Some final literary questions, then, triggered by what can become an increasingly suffocating ubiquity of identity politics, cultural appropriation and the like. The writers of Good Will Hunting, Matt Damon and Ben Affleck, are not working-class boys from Southie themselves, but are demonstrably conversant with the milieu. Nevertheless, some would assert that this should preclude them from imaginatively representing such a lived experience – presumably, then, we should denigrate Dickens, Eliot, and Orwell on similar grounds, despite their works facilitating the cultural terrain on which other ‘authentic’ working-class literature emerged? Challenging their relative pre-eminence in terms of literary value, or indeed political bias, is surely not the same thing as obviating theirs or similar future works altogether? Such a criterion reduces the scope of imaginative work to little more than dramatized memoir. Furthermore, isn’t the hegemonic narrative I identify in Good Will Hunting illuminatingly revealed precisely because Damon and Affleck (probably unconsciously) cannot help but invoke it in the course of their imaginative efforts? In doing so, I reckon they provide much to enlighten both sides of an increasingly porous and ambiguous class divide.
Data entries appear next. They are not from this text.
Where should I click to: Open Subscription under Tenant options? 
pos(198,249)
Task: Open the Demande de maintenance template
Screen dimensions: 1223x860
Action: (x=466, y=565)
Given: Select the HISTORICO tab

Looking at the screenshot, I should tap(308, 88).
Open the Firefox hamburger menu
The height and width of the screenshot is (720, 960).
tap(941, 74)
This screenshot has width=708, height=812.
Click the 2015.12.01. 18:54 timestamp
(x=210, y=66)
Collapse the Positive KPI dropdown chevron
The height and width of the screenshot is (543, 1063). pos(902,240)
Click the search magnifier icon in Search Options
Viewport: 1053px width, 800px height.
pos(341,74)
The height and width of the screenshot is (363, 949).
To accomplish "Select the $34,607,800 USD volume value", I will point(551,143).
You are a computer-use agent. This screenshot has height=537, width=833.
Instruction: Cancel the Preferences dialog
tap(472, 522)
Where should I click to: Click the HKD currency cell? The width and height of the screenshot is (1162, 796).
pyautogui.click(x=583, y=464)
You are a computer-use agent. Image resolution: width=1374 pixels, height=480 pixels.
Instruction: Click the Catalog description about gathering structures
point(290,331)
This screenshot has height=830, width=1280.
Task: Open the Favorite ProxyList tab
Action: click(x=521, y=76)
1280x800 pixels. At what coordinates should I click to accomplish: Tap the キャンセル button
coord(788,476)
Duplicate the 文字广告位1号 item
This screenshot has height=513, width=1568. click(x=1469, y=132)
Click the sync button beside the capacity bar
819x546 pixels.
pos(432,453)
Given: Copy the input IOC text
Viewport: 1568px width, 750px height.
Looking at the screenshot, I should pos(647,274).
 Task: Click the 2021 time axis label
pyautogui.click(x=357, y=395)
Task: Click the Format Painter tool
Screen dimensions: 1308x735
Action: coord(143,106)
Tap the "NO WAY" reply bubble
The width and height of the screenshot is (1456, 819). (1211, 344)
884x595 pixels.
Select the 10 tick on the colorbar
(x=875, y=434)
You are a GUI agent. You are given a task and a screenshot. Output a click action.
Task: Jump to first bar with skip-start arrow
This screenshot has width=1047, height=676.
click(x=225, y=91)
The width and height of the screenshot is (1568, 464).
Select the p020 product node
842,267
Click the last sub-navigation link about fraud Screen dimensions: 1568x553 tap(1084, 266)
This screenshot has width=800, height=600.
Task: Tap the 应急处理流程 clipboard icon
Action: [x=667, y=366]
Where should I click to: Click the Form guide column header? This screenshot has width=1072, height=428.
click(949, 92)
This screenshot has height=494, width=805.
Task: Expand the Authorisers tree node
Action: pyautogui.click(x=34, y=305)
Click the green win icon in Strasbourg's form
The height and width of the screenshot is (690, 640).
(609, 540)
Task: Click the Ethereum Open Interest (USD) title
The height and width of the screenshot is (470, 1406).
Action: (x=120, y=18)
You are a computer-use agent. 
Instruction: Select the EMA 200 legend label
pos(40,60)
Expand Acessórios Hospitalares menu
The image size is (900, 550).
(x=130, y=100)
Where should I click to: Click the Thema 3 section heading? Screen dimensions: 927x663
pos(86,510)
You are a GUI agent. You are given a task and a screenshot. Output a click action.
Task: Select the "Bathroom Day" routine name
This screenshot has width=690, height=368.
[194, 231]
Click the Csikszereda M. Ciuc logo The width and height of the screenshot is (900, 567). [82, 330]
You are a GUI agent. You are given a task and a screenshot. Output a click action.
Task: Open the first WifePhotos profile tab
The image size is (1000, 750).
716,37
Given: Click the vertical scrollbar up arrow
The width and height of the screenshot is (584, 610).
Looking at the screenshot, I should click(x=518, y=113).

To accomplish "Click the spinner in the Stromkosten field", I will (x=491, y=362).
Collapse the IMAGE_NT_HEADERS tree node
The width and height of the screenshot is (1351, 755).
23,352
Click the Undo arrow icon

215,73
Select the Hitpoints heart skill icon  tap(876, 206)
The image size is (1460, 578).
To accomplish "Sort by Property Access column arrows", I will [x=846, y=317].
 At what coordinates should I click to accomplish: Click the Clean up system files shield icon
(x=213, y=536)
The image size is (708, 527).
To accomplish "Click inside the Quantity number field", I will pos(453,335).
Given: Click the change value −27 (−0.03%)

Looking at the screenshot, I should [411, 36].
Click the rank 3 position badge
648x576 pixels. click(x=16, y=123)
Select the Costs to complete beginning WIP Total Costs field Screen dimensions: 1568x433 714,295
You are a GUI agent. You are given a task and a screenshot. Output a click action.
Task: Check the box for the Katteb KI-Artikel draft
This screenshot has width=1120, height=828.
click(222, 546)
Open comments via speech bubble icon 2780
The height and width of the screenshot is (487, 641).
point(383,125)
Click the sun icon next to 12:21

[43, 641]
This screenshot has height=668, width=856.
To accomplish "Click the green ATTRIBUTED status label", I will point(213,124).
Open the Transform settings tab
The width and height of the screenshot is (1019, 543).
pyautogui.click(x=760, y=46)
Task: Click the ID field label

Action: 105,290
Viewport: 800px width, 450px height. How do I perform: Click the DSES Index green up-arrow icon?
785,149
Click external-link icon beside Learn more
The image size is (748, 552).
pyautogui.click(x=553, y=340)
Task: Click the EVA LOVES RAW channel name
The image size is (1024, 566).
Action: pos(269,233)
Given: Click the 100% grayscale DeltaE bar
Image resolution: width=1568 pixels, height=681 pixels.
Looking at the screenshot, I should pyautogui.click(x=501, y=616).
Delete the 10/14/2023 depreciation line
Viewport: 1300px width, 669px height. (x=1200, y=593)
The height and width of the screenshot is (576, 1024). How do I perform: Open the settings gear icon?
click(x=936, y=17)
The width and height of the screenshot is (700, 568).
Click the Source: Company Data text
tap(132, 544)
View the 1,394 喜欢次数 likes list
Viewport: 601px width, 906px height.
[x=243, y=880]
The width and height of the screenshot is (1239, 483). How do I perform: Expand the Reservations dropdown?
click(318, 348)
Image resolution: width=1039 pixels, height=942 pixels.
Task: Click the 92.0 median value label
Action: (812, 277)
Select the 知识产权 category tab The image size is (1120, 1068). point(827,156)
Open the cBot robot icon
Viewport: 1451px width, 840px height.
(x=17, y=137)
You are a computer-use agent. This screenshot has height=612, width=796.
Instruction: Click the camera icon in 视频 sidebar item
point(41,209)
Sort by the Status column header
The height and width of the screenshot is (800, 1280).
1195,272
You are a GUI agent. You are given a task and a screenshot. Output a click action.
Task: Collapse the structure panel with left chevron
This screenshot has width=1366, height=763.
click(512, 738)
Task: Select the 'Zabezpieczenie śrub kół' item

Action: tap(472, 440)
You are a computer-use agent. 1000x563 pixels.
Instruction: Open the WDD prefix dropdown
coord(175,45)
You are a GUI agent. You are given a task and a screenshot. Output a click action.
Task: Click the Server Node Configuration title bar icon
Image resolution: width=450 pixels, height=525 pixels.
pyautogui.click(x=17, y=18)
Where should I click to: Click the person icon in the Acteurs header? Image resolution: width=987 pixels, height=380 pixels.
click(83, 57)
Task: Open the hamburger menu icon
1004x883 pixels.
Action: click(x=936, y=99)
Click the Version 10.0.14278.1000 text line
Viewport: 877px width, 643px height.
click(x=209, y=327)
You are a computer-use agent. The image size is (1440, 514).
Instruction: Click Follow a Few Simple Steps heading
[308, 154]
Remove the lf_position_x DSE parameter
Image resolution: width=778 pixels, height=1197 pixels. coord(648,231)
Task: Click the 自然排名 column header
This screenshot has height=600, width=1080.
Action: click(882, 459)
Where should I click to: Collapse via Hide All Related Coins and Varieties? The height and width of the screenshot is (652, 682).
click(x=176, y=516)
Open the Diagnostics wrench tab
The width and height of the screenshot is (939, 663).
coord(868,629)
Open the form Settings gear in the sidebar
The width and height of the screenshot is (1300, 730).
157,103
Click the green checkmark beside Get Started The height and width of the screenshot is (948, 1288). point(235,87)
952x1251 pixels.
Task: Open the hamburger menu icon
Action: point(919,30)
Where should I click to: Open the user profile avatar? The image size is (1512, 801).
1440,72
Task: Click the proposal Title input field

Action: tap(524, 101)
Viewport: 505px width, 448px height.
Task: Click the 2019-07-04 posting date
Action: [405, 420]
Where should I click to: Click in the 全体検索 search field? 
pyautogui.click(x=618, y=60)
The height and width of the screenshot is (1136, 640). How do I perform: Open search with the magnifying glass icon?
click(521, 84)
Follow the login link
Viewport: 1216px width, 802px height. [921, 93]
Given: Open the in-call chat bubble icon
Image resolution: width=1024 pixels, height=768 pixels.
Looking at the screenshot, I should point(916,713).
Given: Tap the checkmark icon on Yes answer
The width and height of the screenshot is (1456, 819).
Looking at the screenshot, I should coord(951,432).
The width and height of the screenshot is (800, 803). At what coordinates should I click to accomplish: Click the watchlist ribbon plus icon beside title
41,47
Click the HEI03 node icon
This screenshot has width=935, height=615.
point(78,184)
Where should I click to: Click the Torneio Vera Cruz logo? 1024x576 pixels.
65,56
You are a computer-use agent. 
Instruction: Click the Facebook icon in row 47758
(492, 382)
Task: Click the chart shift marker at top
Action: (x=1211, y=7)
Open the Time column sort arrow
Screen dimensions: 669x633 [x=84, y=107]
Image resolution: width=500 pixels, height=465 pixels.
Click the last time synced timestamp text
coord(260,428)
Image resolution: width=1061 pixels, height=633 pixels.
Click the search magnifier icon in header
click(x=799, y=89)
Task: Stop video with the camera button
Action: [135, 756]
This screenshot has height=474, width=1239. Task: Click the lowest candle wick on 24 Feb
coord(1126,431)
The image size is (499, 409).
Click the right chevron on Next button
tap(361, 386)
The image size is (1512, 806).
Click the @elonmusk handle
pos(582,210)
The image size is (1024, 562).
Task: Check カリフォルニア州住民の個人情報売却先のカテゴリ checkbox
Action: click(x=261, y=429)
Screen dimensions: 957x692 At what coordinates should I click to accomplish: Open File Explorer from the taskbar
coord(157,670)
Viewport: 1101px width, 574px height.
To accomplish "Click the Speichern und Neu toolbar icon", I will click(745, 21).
I don’t know much. But I know that.
I am an absurdly unlikely PhD candidate, driven mainly by the hazy but nonetheless firm conviction that certain largely overlooked proletarian works of the 1930s retain wider relevance today. I am also unable to resist defacing these works with sententious marginalia and Stabilo Boss highlighters, for which I make no apology.
Article edited by Amadeus Chen, Erden Goktepe, and Chantal Bertalanffy.
Golfman, Noreen. “Getting Ahead of the Class: Reflections on “Good Will Hunting”.” Labour/Le Travail 42 (1998): 323-27. JSTOR. Web. 5 Jan. 2017.
 For want of a better word – essentially, when the working-class embrace the lifestyle and individualistic values of the bourgeois, which entails an erosion of the commitment to their own class’s advancement.
 If this stuff floats your boat, see David Forgacs, ed. A Gramsci Reader: Selected Writings, 1916-1935. Gotta love Gramsci.